TrialPay co-founder and CEO Alex Rampell has agreed to join venture capital firm Andreessen Horowitz as a general partner, just months after selling the transactional advertising and payments startup to Visa V for $116 million (Visa technically paid $90 million, having already been a TrialPay investor).
“I have three children; two are biological and the other is TrialPay,” explains Rampell, who will continue to advise Visa after formally joining Andreessen Horowitz in October. “I really want to continue helping them, so this isn’t the same as me taking a job at a place like MasterCard where it would be competitive.
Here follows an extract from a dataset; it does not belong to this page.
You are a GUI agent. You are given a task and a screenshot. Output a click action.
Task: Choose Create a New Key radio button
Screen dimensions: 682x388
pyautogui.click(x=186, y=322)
High-level roles at great venture firms don’t arrive every day and it really is a great fit, even though it’s not the greatest timing.”
Rampell will be the eighth general partner at Andreessen Horowitz, which exclusively hires company founders and/or CEOs for the position. He effectively replaces Balaji Srinivasan, who stepped down to run his embedded bitcoin mining startup fulltime, but is expected to have a different focus. Namely monetization, which is where TrialPay focused.
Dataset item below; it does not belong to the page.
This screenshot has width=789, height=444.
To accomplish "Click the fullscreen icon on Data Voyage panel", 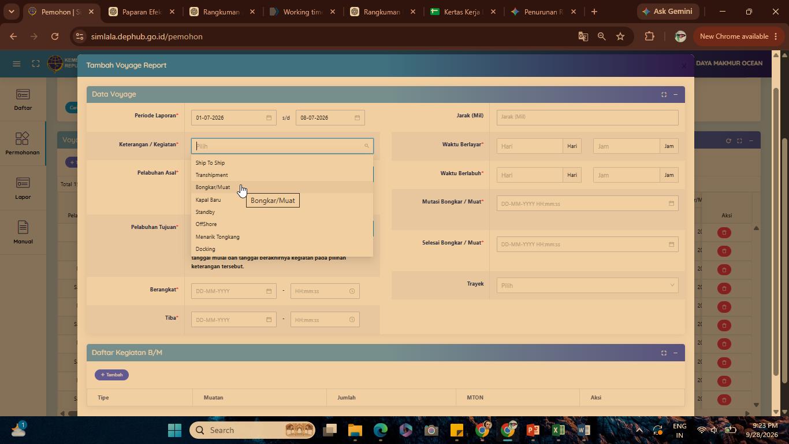I will [664, 94].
“I’m an early investor in Pinterest and many of my conversations with [Pinterest CEO Ben Silbermann] have been about monetization,” Rampell says. “That can be on the consumer side or on the enterprise side because, even if I look at TrialPay, selling into a big company is extremely difficult.”
In addition to TrialPay, Rampell has recently co-founded: Affirm, a credit startup led by Max Levchin; TXN, a survey and transactional data startup; and online real estate marketplace Point.com.
Previouly he co-founded FraudEliminator, which would merge with a company (SiteAdvisor) founded by current Andreessen Horowitz partner Chris Dixon.
“It’s not lost on people in the San Francisco ecosystem that when Max Levchin does a new company, he does it with Alex,” says Marc Andreessen. “He has the same orientation and philosophy as we do, and it also helps that he and Chris have a working history together.”
In a blog post announcing the hiring, Andreessen also included this interesting note about Rampell’s entrepreneurial past:
His interests in software, entrepreneurship, and payments converged in 1991 at age 10, when he started writing and selling "shareware" programs on the then-nascent “Internet.” Within a week of uploading his first shareware program, he was receiving paper checks via postal mail — the only form of payment for digital goods at the time. Alex’s most successful shareware program was 1996’s AlwaysOnline, which re-dialed each AOL number 1,000 times and kept you on AOL forever. AlwaysOnline sold tens of thousands of copies (checks in the mail!), got banned by AOL (great press!), and paid for Alex’s college education.